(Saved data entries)
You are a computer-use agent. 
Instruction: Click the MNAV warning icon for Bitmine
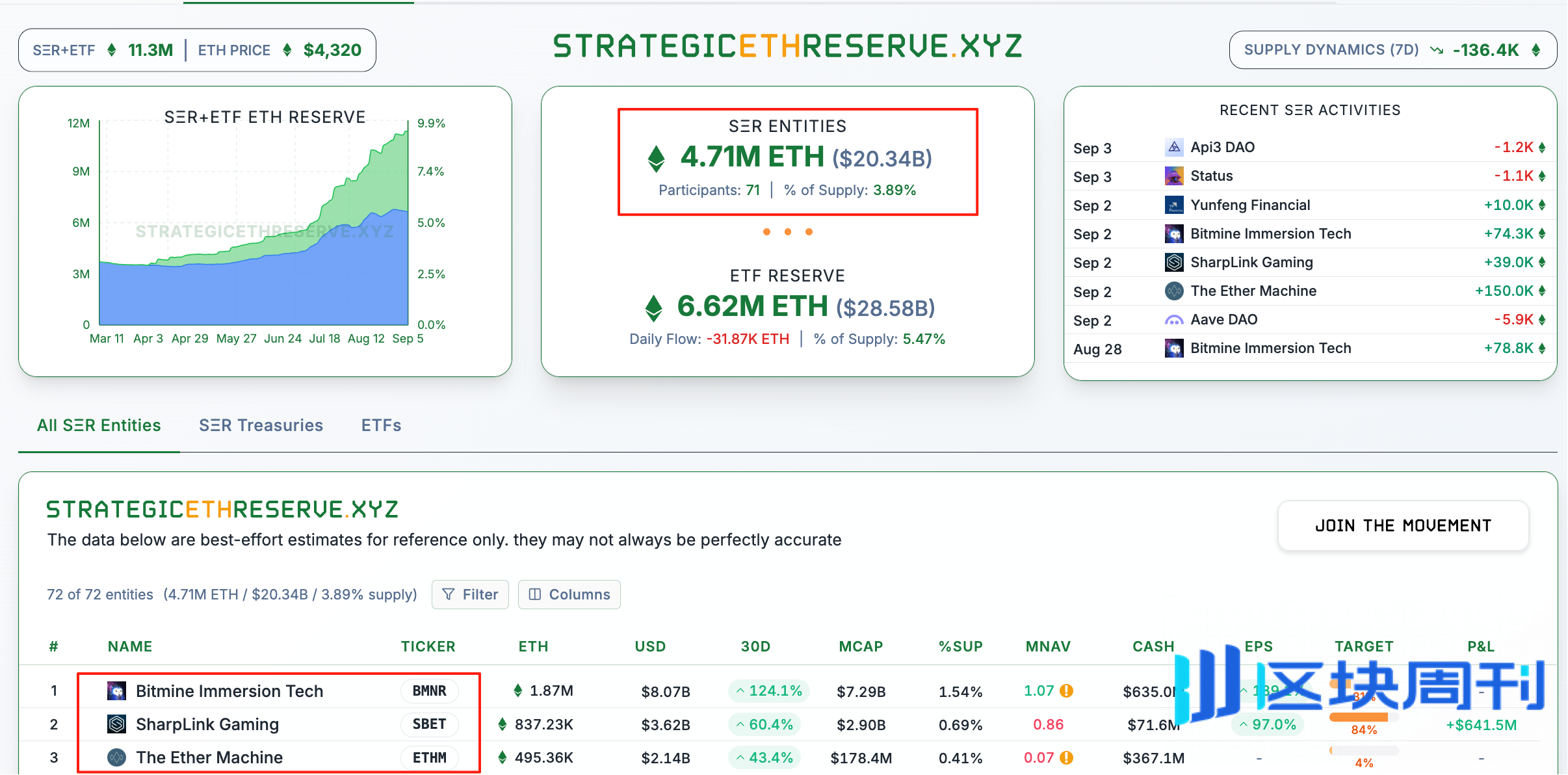[1066, 690]
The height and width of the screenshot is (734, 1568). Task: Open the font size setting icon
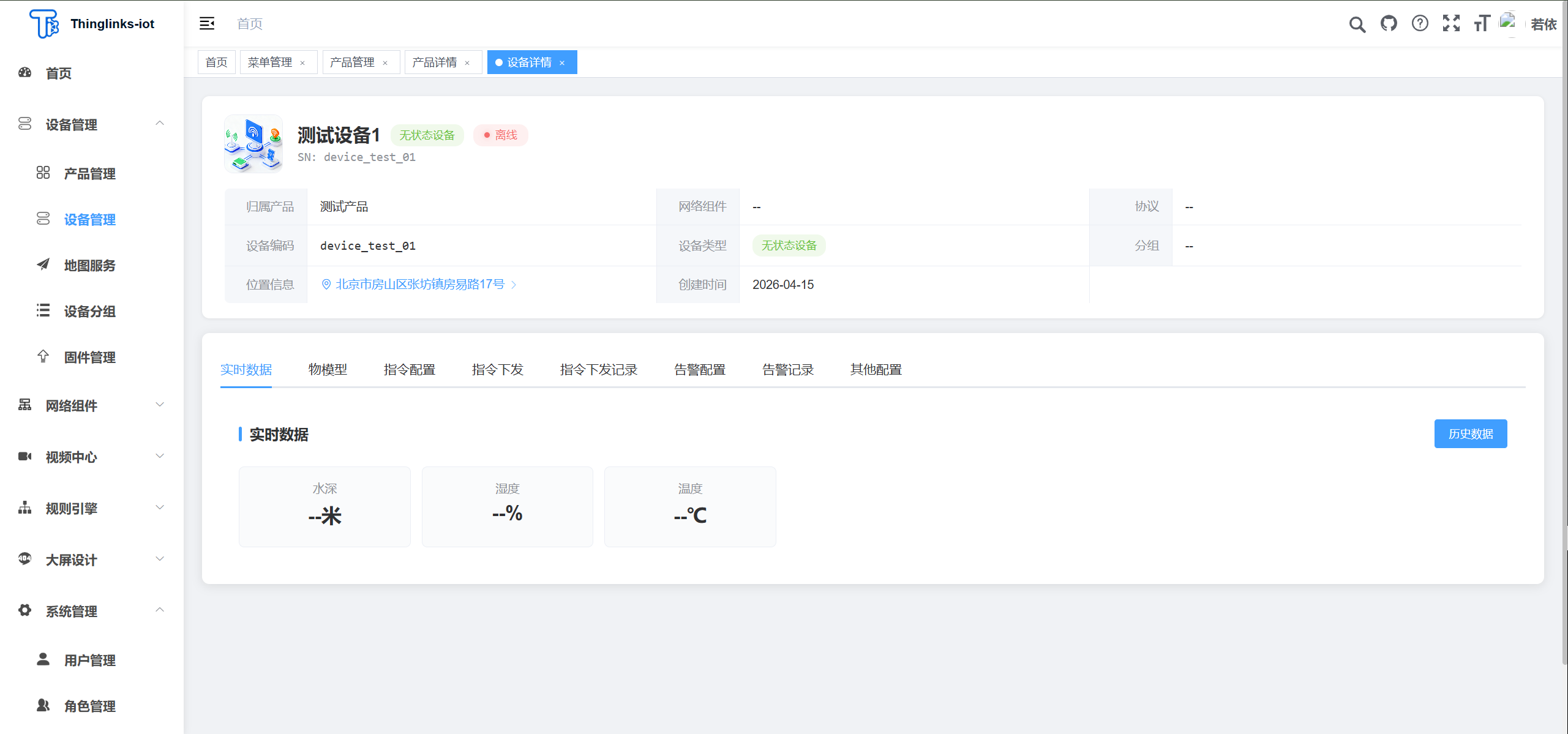pos(1481,24)
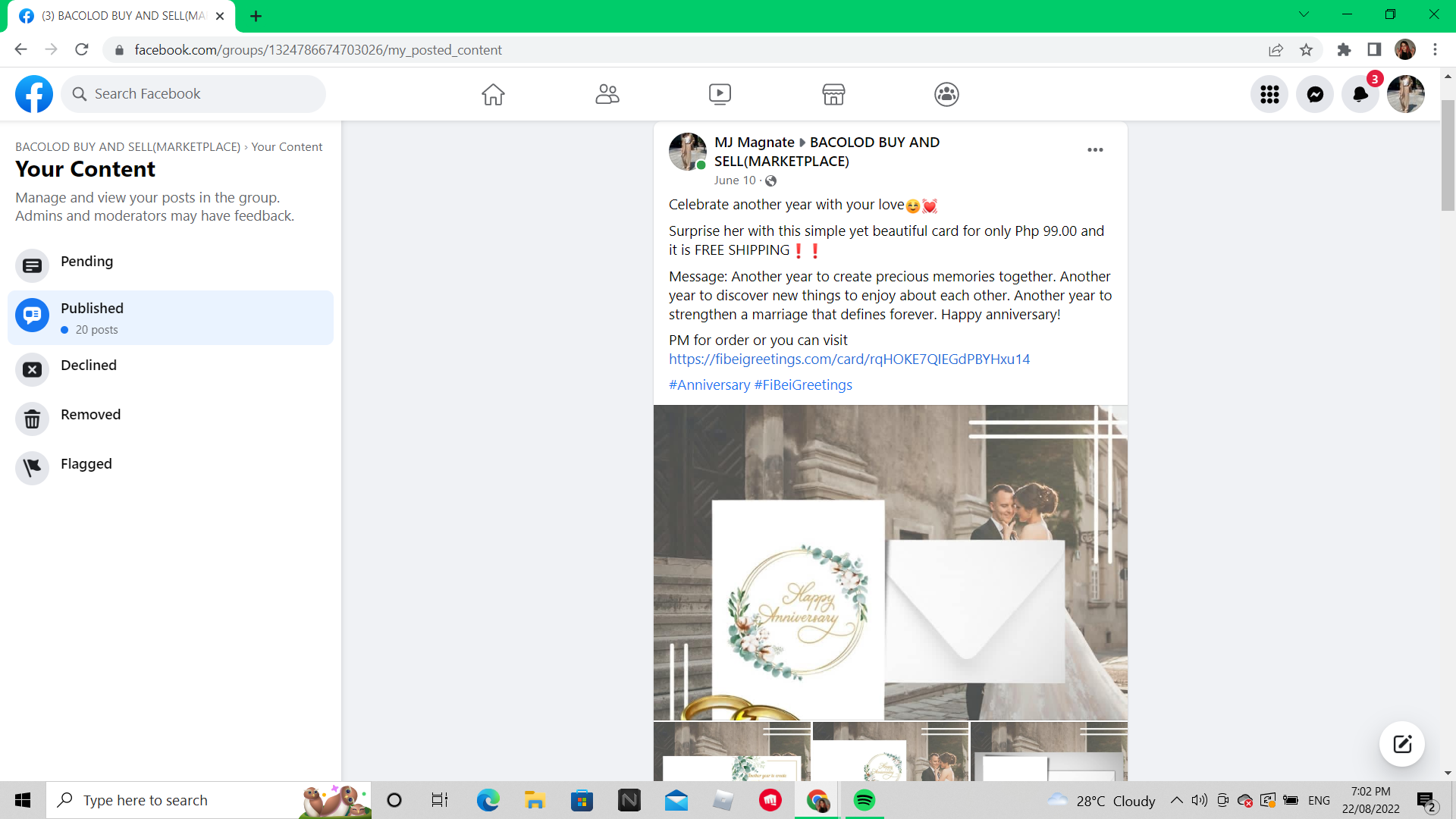Open notifications bell icon
Image resolution: width=1456 pixels, height=819 pixels.
(1360, 94)
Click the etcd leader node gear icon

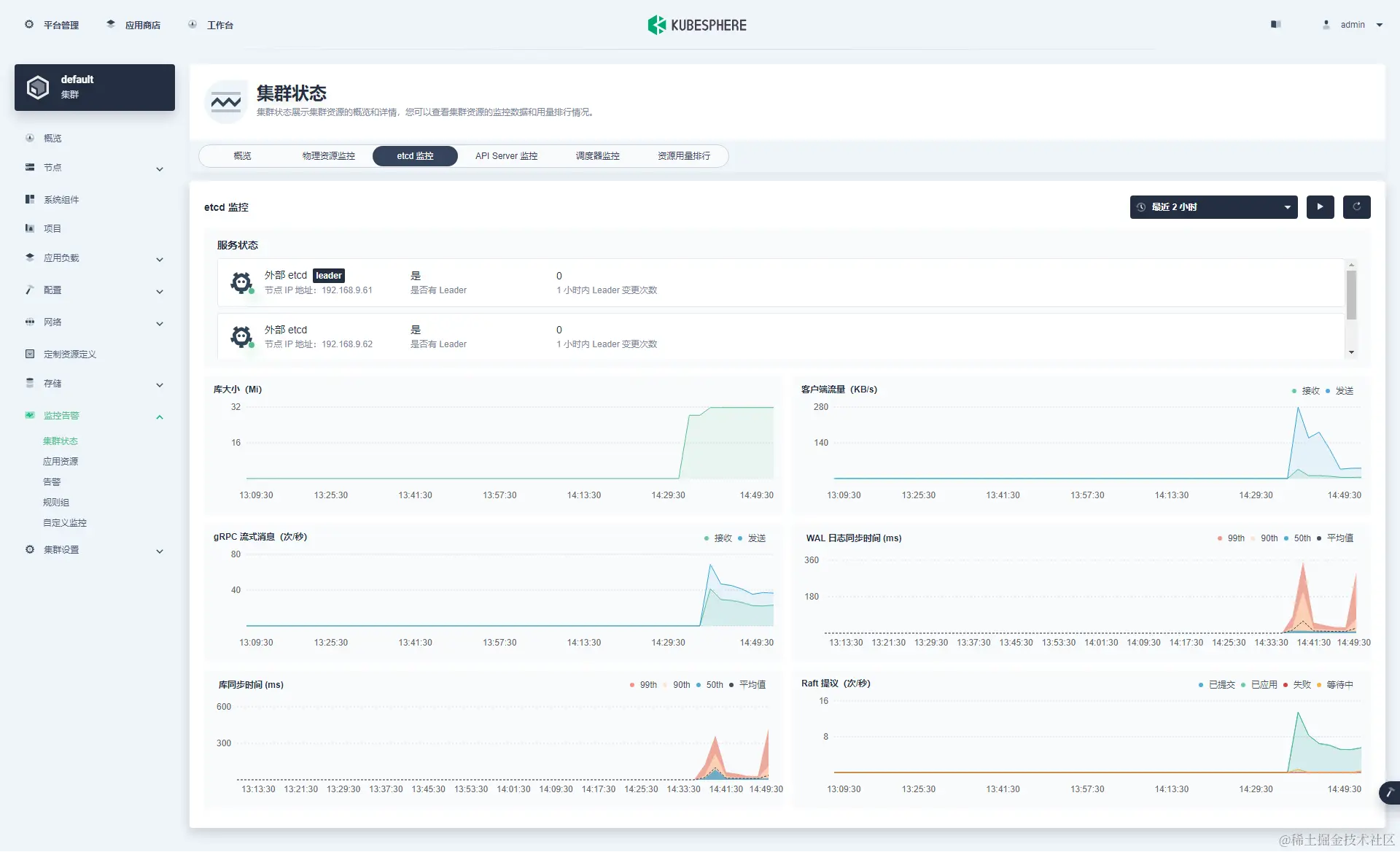241,282
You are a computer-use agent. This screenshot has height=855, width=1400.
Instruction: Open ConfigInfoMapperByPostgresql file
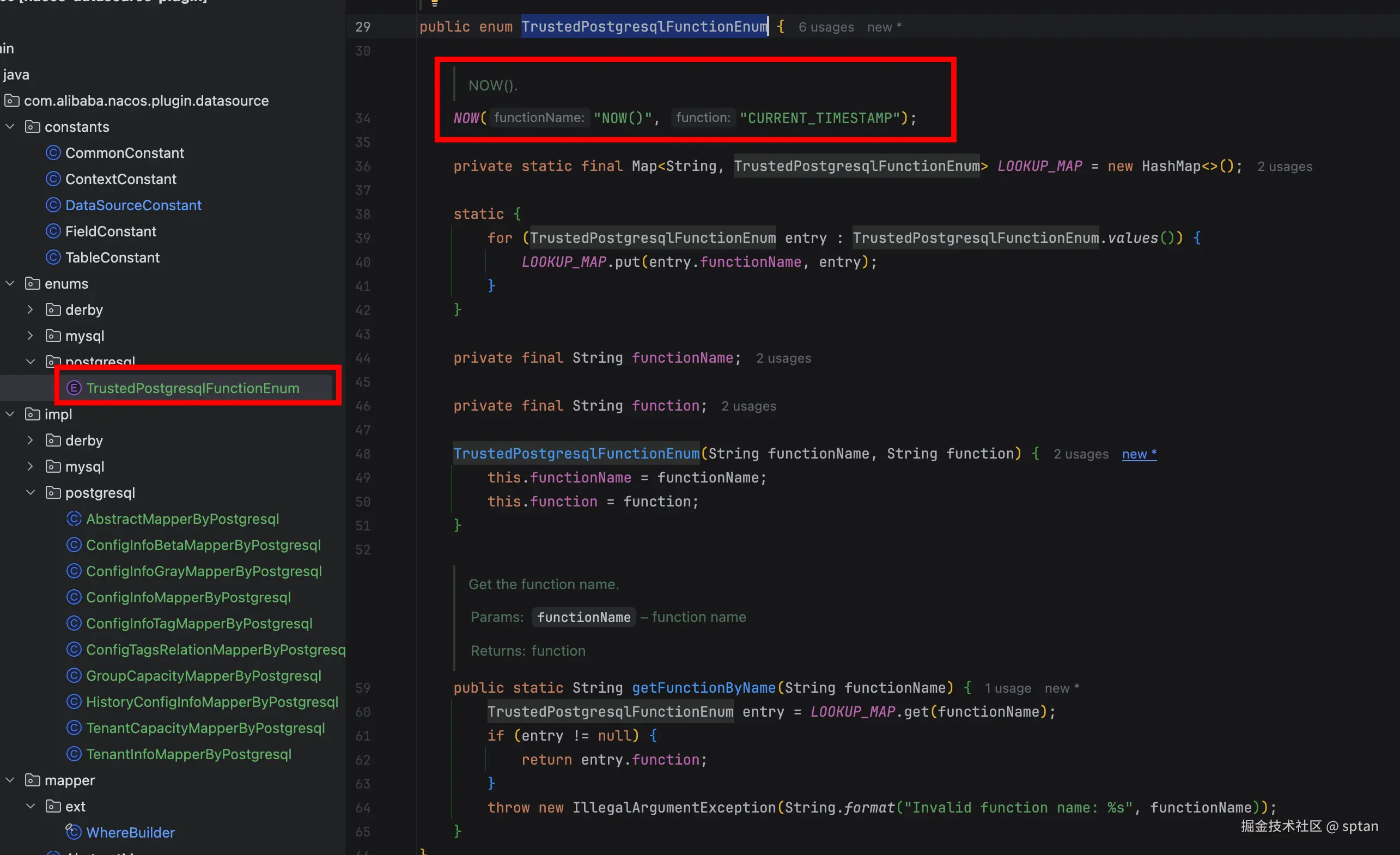point(188,597)
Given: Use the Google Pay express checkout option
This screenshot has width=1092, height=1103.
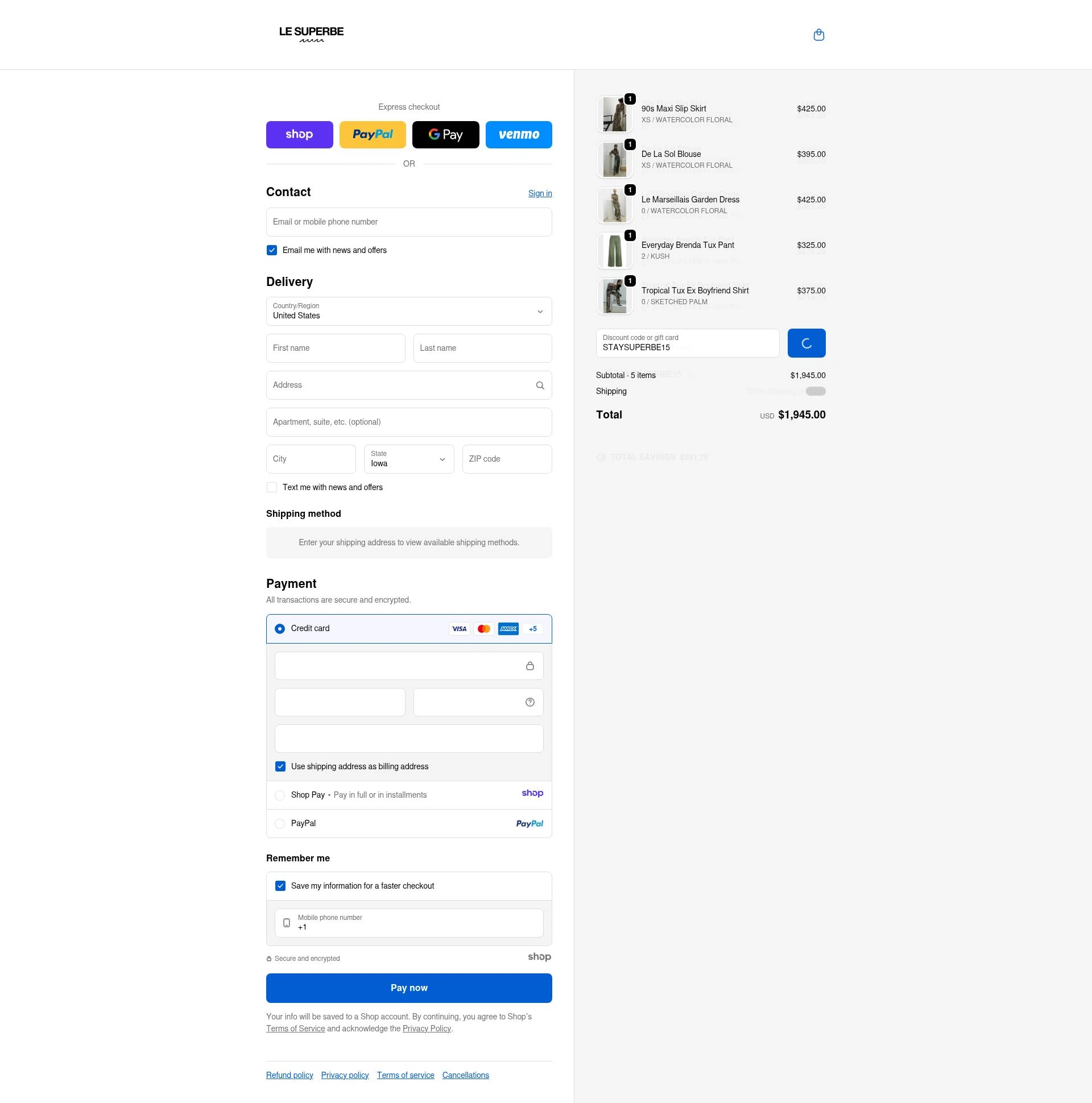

__Problem details__: Output every entry verbatim but skip the pictures.

__Exercise response__:
You are a computer-use agent. 
Instruction: Click the MNAV warning icon for Bitmine
[1066, 690]
The height and width of the screenshot is (734, 1568). Task: Open the font size setting icon
pos(1481,24)
Open notifications bell icon
Image resolution: width=1456 pixels, height=819 pixels.
(1360, 94)
Click the etcd leader node gear icon

241,282
You are a computer-use agent. This screenshot has height=855, width=1400.
Instruction: Open ConfigInfoMapperByPostgresql file
point(188,597)
Given: Use the Google Pay express checkout option
This screenshot has width=1092, height=1103.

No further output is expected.